● FRAGMENTO MOSTRADO:
************

Las costas de Juan Lacaze se caracterizaban por dos olores. Uno de ellos provenía de la producción de celulosa en la planta industrial de Fanapel, cerrada hace cinco años. El otro se sentía más fuerte cuando se rumbeaba a la playa de los pescadores: el olor a sábalo. Si bien los niveles de pesca bajaron en los últimos años, sigue siendo un aroma bastante común en las costas de Colonia.
Al este del barrio sabalero de Villa Pancha, cerca del viejo tránsito pesado y frente a un campo, vive Eduardo Telleri, pescador “de nacimiento”, según cuenta. “Acá siempre tengo que tener limpio porque viene gente a comprar filet”, comentó a la diaria, mientras manguerea la caja de su camioneta y unas bandejas de plástico en las que cargan el sábalo cuando lo sacan del río. “Es bravo sacar el olor a pescado”, aseguró.

************

● REGISTROS EXTRAÍDOS:
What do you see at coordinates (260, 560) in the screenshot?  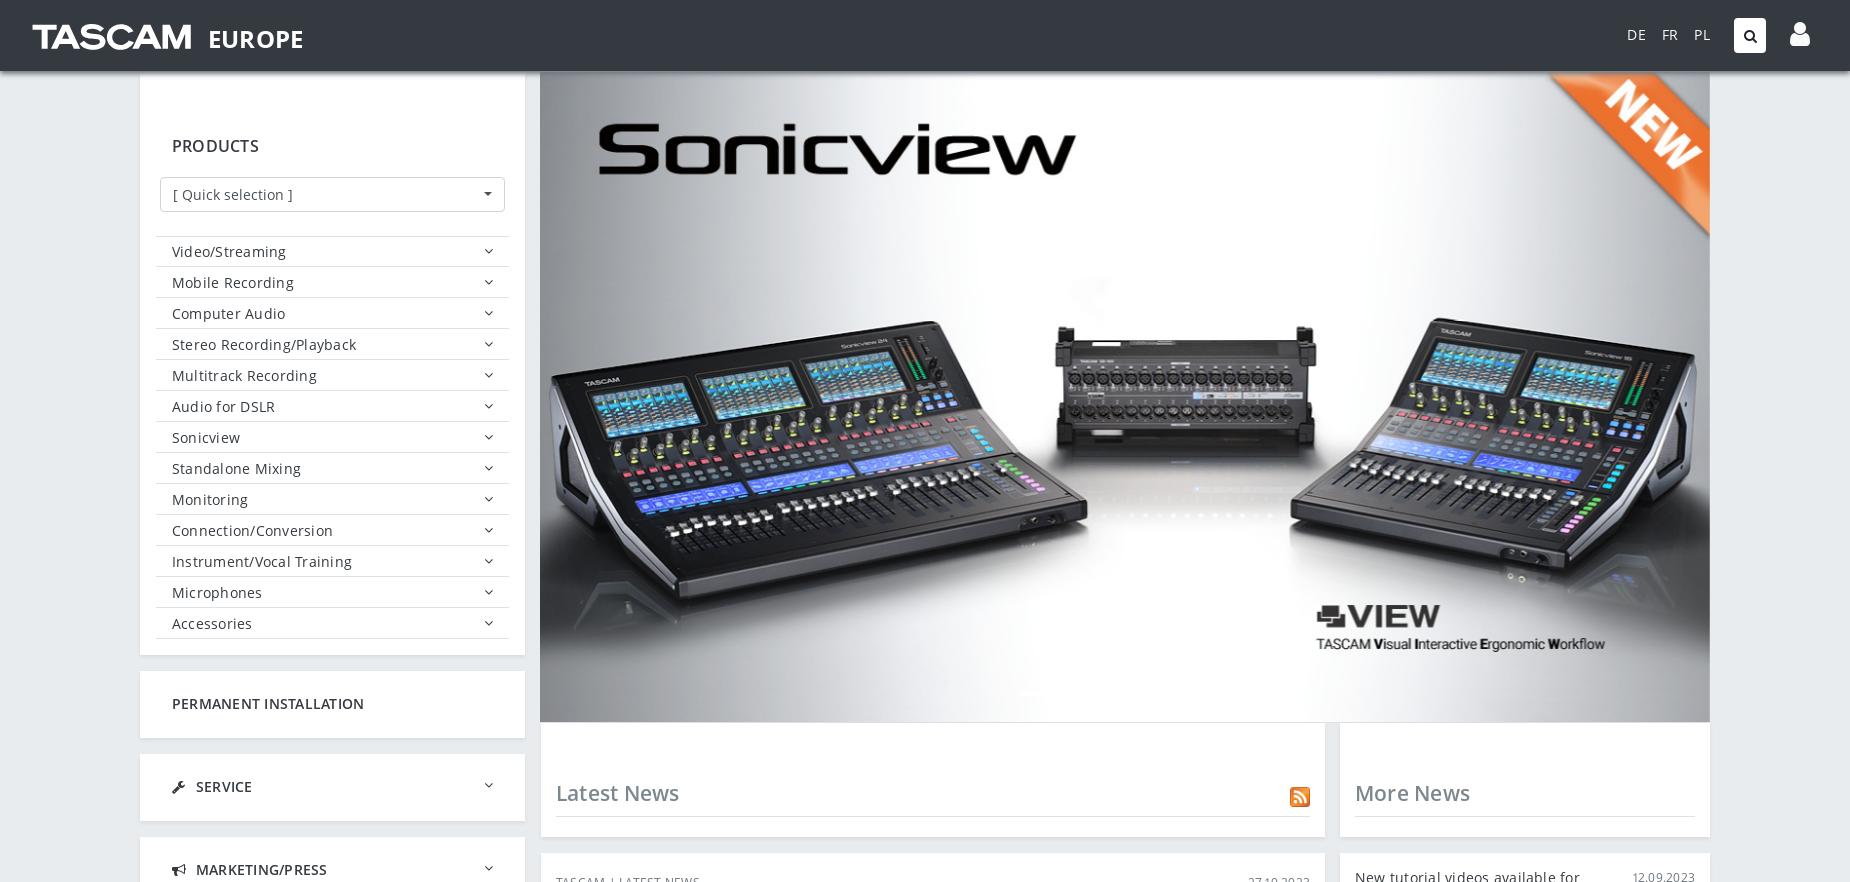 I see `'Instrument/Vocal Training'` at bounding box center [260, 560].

************

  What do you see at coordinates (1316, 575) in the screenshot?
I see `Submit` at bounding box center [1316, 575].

************

● TAREA ESCRITA 1:
¿Cómo resumirías en dos oraciones el fragmento sobre Juan Lacaze?
● TAREA ESCRITA 2:
¿Puedes reescribir como lista el párrafo del fragmento sobre Juan Lacaze que empieza con «Al este del barrio sabalero» y conservar sus datos principales?
Los registros son un material independiente del fragmento.

● RESPUESTA ESPERADA 1:
Las costas de Juan Lacaze se caracterizaban por dos olores: el de la producción de celulosa en la planta de Fanapel, cerrada hace cinco años, y el del sábalo, que sigue siendo común en las costas de Colonia aunque la pesca bajó en los últimos años. Al este de Villa Pancha vive Eduardo Telleri, pescador "de nacimiento", que mantiene limpio el lugar porque la gente va a comprarle filet.

● RESPUESTA ESPERADA 2:
- Eduardo Telleri vive al este de Villa Pancha, cerca del viejo tránsito pesado y frente a un campo.
- Dice que es pescador "de nacimiento".
- Tiene que mantener limpio el lugar porque la gente va a comprar filet.
- Manguerea la caja de su camioneta y las bandejas de plástico en las que cargan el sábalo sacado del río.
- Afirma que es difícil sacar el olor a pescado.